The New Age Sweat Lodge Death Controversy: Self-help author Jonathan Ellerby, who seems better educated and more respectful of Native practices than most in his line of work, answers some key questions about sweat lodges that have arisen since three people died in a sweat ceremony led by New Age huckster James Arthur Ray.

“I personally do not think or feel that non-Native people should run Native lodges. Too many Native traditions have been borrowed and stolen from Native Peoples only to be misused, sold or poorly conducted. These are very powerful and culturally sacred practices and it’s a deep act of disrespect just to “copy” the practices of another tradition. You wouldn’t see a group of Native people pretending to be able to read Hebrew or making up fake Hebrew sounding songs in a building they called a synagogue. It’s absurd. Worse, Native people have been the victims of cultural appropriation and attack for 500 years. To take without permission, training or blessing is just an insult. However, yes, I do think that ceremonial steam baths have something to offer all people and if done well, a non-Native “sweat lodge” for non-Native people can be a very important, healing and beautiful thing.”

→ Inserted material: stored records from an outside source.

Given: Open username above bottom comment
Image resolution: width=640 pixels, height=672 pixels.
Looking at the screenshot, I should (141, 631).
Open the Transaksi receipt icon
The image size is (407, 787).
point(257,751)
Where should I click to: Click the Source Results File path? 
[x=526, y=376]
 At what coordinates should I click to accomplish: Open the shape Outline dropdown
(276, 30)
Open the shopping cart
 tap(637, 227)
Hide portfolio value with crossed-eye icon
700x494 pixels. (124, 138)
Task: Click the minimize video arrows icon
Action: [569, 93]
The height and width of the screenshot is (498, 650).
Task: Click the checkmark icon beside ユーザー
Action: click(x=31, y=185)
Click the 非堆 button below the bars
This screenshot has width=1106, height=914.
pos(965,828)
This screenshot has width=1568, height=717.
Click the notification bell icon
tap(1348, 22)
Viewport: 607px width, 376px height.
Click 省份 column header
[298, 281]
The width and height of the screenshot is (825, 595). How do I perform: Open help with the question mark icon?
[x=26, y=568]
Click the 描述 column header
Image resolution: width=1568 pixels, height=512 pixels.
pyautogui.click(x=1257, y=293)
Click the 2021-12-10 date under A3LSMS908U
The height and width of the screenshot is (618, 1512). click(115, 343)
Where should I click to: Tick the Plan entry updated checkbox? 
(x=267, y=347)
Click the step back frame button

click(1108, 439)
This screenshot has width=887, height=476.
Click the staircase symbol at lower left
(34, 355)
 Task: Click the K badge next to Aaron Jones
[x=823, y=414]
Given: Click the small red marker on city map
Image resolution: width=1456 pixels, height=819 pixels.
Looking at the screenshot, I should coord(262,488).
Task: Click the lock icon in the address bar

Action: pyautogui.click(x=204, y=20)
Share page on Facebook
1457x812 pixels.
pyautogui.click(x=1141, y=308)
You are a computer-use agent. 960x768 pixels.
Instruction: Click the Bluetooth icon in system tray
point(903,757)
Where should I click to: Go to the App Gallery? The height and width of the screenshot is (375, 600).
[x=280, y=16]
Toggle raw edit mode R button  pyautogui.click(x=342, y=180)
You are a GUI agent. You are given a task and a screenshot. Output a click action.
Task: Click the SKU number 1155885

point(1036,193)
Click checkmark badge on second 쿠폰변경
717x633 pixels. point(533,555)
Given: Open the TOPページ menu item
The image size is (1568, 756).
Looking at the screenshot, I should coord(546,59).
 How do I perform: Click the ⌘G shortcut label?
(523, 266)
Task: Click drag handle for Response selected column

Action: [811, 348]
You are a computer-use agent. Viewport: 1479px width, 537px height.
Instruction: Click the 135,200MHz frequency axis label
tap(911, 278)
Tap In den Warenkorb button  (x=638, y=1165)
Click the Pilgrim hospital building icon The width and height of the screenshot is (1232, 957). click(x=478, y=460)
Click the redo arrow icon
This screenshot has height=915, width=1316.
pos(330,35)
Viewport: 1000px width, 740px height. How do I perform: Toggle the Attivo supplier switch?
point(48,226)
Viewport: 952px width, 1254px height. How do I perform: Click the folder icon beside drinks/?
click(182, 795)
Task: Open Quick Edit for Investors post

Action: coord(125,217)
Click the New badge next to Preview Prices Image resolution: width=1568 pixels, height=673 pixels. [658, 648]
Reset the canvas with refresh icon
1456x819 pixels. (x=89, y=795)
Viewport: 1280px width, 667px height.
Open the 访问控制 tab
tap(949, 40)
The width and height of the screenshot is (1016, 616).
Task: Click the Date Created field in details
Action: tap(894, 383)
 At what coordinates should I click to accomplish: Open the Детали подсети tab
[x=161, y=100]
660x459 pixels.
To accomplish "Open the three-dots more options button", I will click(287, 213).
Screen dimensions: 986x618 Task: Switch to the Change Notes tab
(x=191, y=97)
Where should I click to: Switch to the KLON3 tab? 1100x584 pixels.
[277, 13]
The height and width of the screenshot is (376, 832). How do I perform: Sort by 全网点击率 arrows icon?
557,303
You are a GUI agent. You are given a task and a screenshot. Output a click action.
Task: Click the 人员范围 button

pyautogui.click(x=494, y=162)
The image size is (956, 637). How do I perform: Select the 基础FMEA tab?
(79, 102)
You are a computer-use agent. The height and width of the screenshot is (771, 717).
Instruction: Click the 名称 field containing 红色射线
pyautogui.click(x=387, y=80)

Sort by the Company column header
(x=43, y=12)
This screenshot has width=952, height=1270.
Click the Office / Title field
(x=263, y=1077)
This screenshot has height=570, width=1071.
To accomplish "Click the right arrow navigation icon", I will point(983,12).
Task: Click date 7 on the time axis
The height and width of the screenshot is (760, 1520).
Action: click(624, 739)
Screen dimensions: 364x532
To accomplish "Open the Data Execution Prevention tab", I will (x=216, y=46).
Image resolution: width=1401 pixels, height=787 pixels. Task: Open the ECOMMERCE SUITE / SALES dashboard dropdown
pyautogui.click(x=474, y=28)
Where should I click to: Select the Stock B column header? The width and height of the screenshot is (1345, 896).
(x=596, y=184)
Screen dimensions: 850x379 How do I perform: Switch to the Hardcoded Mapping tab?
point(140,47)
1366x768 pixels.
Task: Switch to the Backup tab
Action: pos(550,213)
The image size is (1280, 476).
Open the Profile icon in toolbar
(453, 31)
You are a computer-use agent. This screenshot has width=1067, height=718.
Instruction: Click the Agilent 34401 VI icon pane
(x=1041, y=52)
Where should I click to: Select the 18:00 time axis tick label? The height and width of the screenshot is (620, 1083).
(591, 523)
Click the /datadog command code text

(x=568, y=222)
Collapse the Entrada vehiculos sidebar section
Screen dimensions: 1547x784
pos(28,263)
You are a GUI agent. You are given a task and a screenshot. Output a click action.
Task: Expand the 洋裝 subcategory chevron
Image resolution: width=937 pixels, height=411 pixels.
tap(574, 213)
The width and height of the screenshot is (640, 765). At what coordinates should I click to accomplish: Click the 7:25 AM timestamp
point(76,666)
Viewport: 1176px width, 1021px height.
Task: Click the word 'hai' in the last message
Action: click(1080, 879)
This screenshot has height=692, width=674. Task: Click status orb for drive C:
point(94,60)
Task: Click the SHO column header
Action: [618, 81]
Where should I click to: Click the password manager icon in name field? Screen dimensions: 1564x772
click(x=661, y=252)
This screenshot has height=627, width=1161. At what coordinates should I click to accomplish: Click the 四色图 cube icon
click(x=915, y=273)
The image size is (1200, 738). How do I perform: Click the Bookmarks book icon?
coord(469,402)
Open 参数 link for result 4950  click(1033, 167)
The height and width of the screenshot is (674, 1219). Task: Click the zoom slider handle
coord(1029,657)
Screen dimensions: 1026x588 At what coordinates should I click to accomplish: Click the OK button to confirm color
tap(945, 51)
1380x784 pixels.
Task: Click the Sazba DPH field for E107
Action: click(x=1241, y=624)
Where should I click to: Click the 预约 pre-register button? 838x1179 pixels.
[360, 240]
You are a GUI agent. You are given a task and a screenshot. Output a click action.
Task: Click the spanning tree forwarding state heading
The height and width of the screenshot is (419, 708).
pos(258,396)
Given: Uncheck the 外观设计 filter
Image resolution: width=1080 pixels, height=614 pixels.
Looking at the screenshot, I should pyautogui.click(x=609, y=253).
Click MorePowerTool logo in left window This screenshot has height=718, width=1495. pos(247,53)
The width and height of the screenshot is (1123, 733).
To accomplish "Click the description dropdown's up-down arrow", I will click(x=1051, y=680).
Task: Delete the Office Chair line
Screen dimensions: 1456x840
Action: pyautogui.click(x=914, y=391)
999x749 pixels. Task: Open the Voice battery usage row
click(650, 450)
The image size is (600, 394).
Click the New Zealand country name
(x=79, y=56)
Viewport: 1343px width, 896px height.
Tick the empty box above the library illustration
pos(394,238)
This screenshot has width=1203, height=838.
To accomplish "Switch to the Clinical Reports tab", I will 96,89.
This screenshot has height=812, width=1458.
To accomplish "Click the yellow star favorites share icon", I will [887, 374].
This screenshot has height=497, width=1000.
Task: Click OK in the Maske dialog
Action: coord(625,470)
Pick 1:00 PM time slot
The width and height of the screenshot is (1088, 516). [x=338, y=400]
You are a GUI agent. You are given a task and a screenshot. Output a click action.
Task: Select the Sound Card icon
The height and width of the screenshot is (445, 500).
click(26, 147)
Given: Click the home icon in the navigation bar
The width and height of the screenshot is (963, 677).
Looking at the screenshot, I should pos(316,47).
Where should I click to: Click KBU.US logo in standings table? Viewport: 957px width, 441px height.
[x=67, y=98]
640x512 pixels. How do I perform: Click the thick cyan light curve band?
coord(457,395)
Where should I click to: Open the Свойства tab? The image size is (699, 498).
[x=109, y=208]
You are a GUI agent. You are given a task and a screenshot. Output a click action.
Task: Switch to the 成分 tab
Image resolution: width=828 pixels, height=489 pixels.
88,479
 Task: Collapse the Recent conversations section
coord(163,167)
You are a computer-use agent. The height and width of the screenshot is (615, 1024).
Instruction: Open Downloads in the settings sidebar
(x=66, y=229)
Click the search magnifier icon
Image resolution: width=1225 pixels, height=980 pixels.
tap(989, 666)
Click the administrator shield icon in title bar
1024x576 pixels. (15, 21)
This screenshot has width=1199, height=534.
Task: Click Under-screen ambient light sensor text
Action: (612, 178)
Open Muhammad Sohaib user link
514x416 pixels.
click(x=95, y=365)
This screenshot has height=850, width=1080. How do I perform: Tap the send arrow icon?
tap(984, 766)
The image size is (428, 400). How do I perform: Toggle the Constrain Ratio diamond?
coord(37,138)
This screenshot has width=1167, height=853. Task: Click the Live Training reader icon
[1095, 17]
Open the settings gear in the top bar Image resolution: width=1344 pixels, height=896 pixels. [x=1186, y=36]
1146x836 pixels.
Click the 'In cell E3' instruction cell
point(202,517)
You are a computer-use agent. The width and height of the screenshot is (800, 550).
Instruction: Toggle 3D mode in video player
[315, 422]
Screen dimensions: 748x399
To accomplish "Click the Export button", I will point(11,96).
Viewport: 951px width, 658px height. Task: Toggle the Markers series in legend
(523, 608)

It is distinctly refreshing to see someone from the self-help/New Age/spirituality community come out in defense of the integrity of Native religion and spirituality. As Ellerby points out, if you want a sweat/steam ceremony, there are ways of designing one without simply aping American Indian traditions and slapping a different label on them. As for James Arthur Ray, he gave his first-ever interview since the incident last week. In it, he claims no responsibility for the deaths, but says that his ego has been adjusted by the experience”. You know what else adjusts the ego? A court trial and punishment for negligent homicide.

Meanwhile, the Angel Valley Retreat Center is doing a little damage-control and CYA of its own, insisting that the sweat-lodge’s construction was not to blame (Ray has been insinuating that’s where the blame lies). We still await word on criminal charges in this case.

Art & the Tarot: In a final note, Erik Davis writes about tarot for HiLobrow, praising and analyzing the work of Rider-Waite artist Pamela Colman Smith.

“Since its appearance, the so-called Rider-Waite deck has sold gazillions of copies, inspiring brooding hermeticists and teenage Goths alike, and stamping its enigmatic images onto such key 20th century artifacts as T. S. Eliot’s “The Wasteland,” the classic noir Nightmare Alley, and the inner gatefold of Led Zeppelin’s fourth album. The Rider-Waite deck earns a so-called because the name — which has been trade-marked by US Games, the current (and controversial) copyright holder — ignores the artistic contribution of Pamela Colman Smith, an American illustrator and occult initiate whose nickname, Pixie, seems preternaturally on target in light of the most widely-reproduced photograph of the woman.”

I’ve often bemoaned the lack of emphasis and credit to female artists like Smith, or Lady Frieda Harris, without whom the tarot theories of famous (male) occultists like A.E. Waite or Aleister Crowley would have remained in books, and largely unexamined by a popular audience. Today, tarot artists are more widely feted and acknowledged as equal partners in the design and creation of new decks, instead of being treated as silent partners, or hired help, by tarot theorists and designers.

That’s all I have for now, have a great day!